[Start of ITEMS]

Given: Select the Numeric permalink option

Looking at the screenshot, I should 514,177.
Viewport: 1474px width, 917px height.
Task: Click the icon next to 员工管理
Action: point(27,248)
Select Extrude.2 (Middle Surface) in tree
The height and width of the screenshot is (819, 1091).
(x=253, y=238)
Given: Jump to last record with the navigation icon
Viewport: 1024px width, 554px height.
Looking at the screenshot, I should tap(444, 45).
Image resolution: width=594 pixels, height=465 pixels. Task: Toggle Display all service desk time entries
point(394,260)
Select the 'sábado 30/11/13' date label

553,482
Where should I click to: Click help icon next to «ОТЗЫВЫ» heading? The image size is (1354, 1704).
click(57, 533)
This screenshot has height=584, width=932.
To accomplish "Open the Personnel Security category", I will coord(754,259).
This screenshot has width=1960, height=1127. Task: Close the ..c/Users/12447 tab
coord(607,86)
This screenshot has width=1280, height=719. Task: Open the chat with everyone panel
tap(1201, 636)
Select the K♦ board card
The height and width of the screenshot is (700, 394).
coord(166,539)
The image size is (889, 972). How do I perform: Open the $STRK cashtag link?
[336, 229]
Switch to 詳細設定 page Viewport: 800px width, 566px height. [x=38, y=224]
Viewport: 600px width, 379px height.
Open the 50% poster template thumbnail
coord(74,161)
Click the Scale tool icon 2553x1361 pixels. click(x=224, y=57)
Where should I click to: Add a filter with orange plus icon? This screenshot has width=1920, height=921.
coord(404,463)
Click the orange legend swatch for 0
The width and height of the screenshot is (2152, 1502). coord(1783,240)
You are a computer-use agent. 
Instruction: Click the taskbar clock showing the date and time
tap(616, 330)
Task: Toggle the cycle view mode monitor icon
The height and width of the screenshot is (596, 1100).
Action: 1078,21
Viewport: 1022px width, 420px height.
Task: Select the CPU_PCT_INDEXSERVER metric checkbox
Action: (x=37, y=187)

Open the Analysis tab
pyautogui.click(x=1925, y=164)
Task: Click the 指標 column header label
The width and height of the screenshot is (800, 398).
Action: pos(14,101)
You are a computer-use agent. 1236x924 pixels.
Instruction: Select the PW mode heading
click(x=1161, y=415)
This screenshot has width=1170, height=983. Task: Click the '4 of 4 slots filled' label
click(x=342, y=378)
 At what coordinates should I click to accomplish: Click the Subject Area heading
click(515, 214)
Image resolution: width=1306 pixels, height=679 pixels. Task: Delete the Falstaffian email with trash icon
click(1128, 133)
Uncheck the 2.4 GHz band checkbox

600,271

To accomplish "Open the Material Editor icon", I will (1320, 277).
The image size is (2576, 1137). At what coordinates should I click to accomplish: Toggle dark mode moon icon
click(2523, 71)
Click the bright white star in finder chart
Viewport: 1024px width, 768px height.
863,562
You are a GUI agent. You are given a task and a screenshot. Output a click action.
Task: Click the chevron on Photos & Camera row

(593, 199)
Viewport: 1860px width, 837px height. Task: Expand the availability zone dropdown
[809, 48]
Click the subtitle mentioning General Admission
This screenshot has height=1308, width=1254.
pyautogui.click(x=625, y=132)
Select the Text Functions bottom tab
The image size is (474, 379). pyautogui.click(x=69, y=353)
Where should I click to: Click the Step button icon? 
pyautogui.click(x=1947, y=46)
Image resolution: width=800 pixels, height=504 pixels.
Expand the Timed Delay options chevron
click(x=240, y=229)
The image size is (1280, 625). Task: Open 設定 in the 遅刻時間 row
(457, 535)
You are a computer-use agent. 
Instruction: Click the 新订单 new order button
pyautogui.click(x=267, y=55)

[End of ITEMS]

Return the lines of every item above, reproducing each one verbatim.

Given: Select the Numeric permalink option

Looking at the screenshot, I should 514,177.
Viewport: 1474px width, 917px height.
Task: Click the icon next to 员工管理
Action: point(27,248)
Select Extrude.2 (Middle Surface) in tree
The height and width of the screenshot is (819, 1091).
(x=253, y=238)
Given: Jump to last record with the navigation icon
Viewport: 1024px width, 554px height.
Looking at the screenshot, I should tap(444, 45).
Image resolution: width=594 pixels, height=465 pixels. Task: Toggle Display all service desk time entries
point(394,260)
Select the 'sábado 30/11/13' date label

553,482
Where should I click to: Click help icon next to «ОТЗЫВЫ» heading? The image size is (1354, 1704).
click(57, 533)
This screenshot has height=584, width=932.
To accomplish "Open the Personnel Security category", I will coord(754,259).
This screenshot has width=1960, height=1127. Task: Close the ..c/Users/12447 tab
coord(607,86)
This screenshot has width=1280, height=719. Task: Open the chat with everyone panel
tap(1201, 636)
Select the K♦ board card
The height and width of the screenshot is (700, 394).
coord(166,539)
The image size is (889, 972). How do I perform: Open the $STRK cashtag link?
[336, 229]
Switch to 詳細設定 page Viewport: 800px width, 566px height. [x=38, y=224]
Viewport: 600px width, 379px height.
Open the 50% poster template thumbnail
coord(74,161)
Click the Scale tool icon 2553x1361 pixels. click(x=224, y=57)
Where should I click to: Add a filter with orange plus icon? This screenshot has width=1920, height=921.
coord(404,463)
Click the orange legend swatch for 0
The width and height of the screenshot is (2152, 1502). coord(1783,240)
You are a computer-use agent. 
Instruction: Click the taskbar clock showing the date and time
tap(616, 330)
Task: Toggle the cycle view mode monitor icon
The height and width of the screenshot is (596, 1100).
Action: 1078,21
Viewport: 1022px width, 420px height.
Task: Select the CPU_PCT_INDEXSERVER metric checkbox
Action: (x=37, y=187)

Open the Analysis tab
pyautogui.click(x=1925, y=164)
Task: Click the 指標 column header label
The width and height of the screenshot is (800, 398).
Action: pos(14,101)
You are a computer-use agent. 1236x924 pixels.
Instruction: Select the PW mode heading
click(x=1161, y=415)
This screenshot has width=1170, height=983. Task: Click the '4 of 4 slots filled' label
click(x=342, y=378)
 At what coordinates should I click to accomplish: Click the Subject Area heading
click(515, 214)
Image resolution: width=1306 pixels, height=679 pixels. Task: Delete the Falstaffian email with trash icon
click(1128, 133)
Uncheck the 2.4 GHz band checkbox

600,271

To accomplish "Open the Material Editor icon", I will (1320, 277).
The image size is (2576, 1137). At what coordinates should I click to accomplish: Toggle dark mode moon icon
click(2523, 71)
Click the bright white star in finder chart
Viewport: 1024px width, 768px height.
863,562
You are a GUI agent. You are given a task and a screenshot. Output a click action.
Task: Click the chevron on Photos & Camera row

(593, 199)
Viewport: 1860px width, 837px height. Task: Expand the availability zone dropdown
[809, 48]
Click the subtitle mentioning General Admission
This screenshot has height=1308, width=1254.
pyautogui.click(x=625, y=132)
Select the Text Functions bottom tab
The image size is (474, 379). pyautogui.click(x=69, y=353)
Where should I click to: Click the Step button icon? 
pyautogui.click(x=1947, y=46)
Image resolution: width=800 pixels, height=504 pixels.
Expand the Timed Delay options chevron
click(x=240, y=229)
The image size is (1280, 625). Task: Open 設定 in the 遅刻時間 row
(457, 535)
You are a computer-use agent. 
Instruction: Click the 新订单 new order button
pyautogui.click(x=267, y=55)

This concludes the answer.